Diese Aussage ist aber etwa gleich sinnlos wie die Aussage, dass ein Temperaturunterschied von +10º Celsius auf 0º Celsius keine besondere Bedeutung hat, weil es sich in Kelvin-Graden ausgedrückt nur um einen Unterschied von etwa 3,5% handelt.
Die Statistik spricht von Skalenniveaus. Es gibt Verhältnisskalen, z.B. Gewicht oder auch Geld. Das sind Skalen, wo ein in Prozenten ausgedrückter Unterschied sinnvoll ist. Man kann eben sinnvollerweise sagen, dass man um 15% schwerer ist als jemand anderer. Es ist aber sinnlos, zu sagen, dass es heute doppelt so warm ist wie gestern, wenn es heute 10ºC hat und gestern 5ºC gemessen wurden. Sinnvoll ist allerdings ein Vergleich, der sagt, dass der Temperaturunterschied von 0ºC auf 8ºC 4x so groß ist wie der Temperaturunterschied von 8ºC auf 10ºC. Solche Skalen, bei denen man die Differenzen zwischen Messwerten der Größe nach vergleichen kann, ein prozentueller Vergleich der Messwerte selber aber sachlich sinnlos ist, heissen Differenzskalen oder Intervallskalen.
Das zitierte Beispiel behandelt die PISA-Skala wie eine Verhältnisskala, dabei ist die PISA-Skala aber eine Intervallskala. Die PISA-Werte sind so normiert, dass der durchschnittliche Wert aller OECD-Länder bei PISA 2000 für alle Gebiete 500 Punkte betrug und die Standardabweichung über alle Länder gemittelt 100 Punkte betrug. Jede Skala, die nach einer derartigen Vorschrift normiert wird, ist praktisch automatisch eine Intervallskala.
Dass das bifie, also die für PISA in Österreich verantwortliche Institution, eine Aufgabe zu Bildungsstandards herausgibt, die von einem ganz grundsätzlichen Missverständnis über die Natur der PISA-Skala zeugt, zeigt, dass es mit der Qualitätssicherung in diesem Hause massive Probleme gibt. Nur zur Klarstellung: So ein Fehler ist keine vernachlässigbare Kleinigkeit. Über die Bedeutung von Skalenniveaus lernt man in der ersten oder zweiten Stunde jeder einigermaßen ernstzunehmenden Einführungslehrveranstaltung in Statistik.
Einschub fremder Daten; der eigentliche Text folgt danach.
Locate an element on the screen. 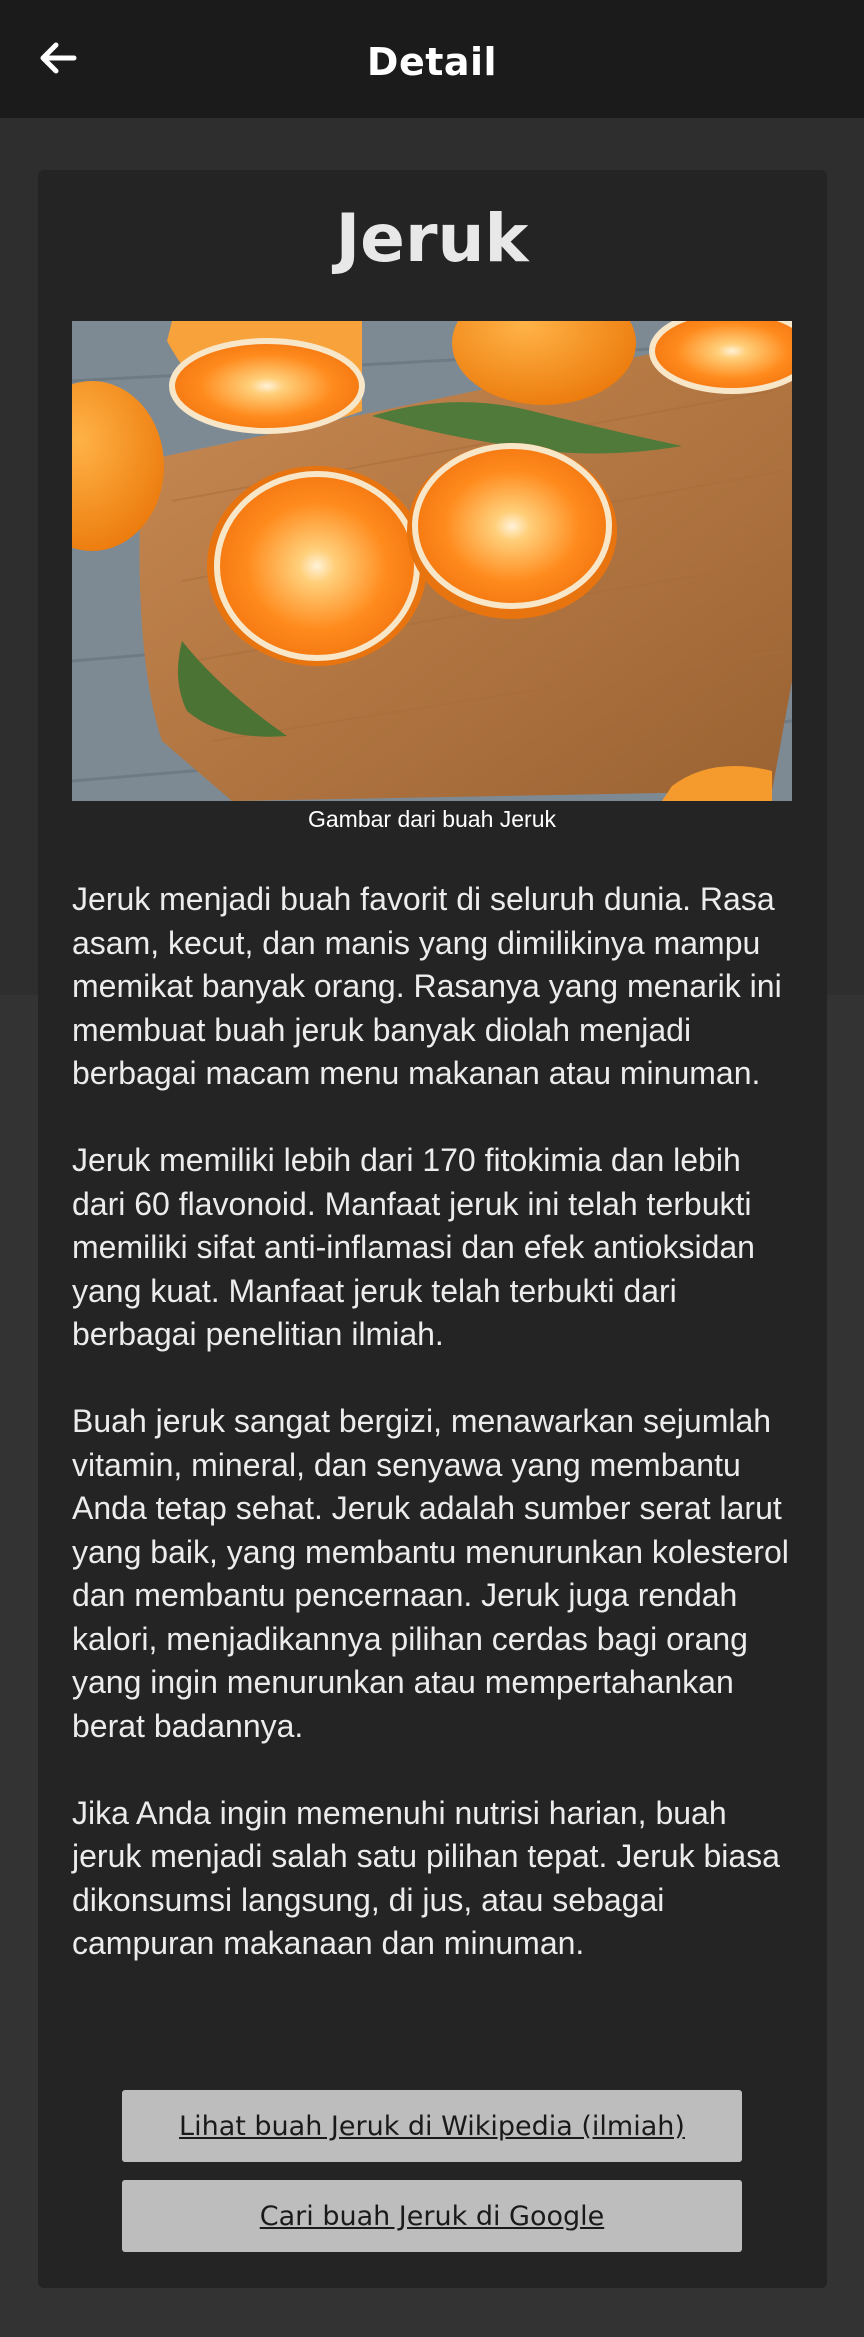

Ein weiteres ganz interessantes Detail an diesem Beispiel ist die Tatsache, dass das Beispiel mit den Werten von PISA 2000 argumentiert, die im Nachhinein korrigiert wurden. Das Beispiel wurde 2007 herausgegeben, da waren die Korrekturen längst bekannt. Man kann natürlich der Meinung sein, dass diese Tatsache für das Beispiel an sich nicht besonders wichtig ist. Dann sollte man aber doch zumindest im Beispiel darauf hinweisen, dass es sich um Zahlen handelt, die im Nachhinein korrigiert wurden. Dass das bifie in einem von ihm herausgegebenen Beispiel mit den falschen Zahlen operiert, für die es selbst verantwortlich war, ohne auf spätere Korrekturen hinzuweisen, mutet doch etwas seltsam an.
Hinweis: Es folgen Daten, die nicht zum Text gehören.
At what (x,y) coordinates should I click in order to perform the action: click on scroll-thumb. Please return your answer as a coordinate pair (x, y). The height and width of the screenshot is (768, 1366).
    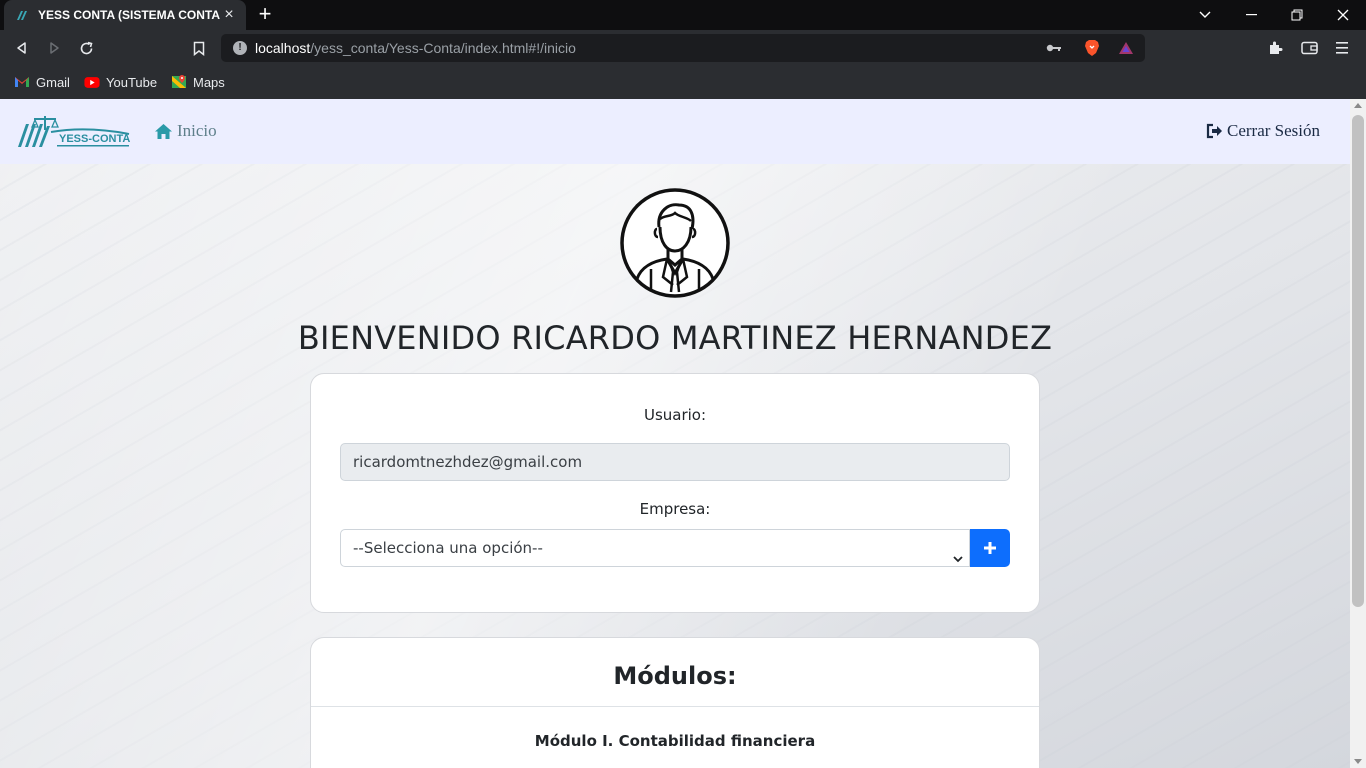
    Looking at the image, I should click on (1358, 361).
Jene Institution, die für die Qualitätssicherung im österreichischen Schulwesen zuständig ist, publiziert also ein Musterbeispiel für Schüler und Lehrer, das mehrere schwere sachliche und konzeptuelle Fehler auf einmal begeht.
Vielleicht sollte das bifie zunächst für Qualitätssicherung im eigenen Hause sorgen, bevor es die Qualität anderer Bildungseinrichtungen überprüft!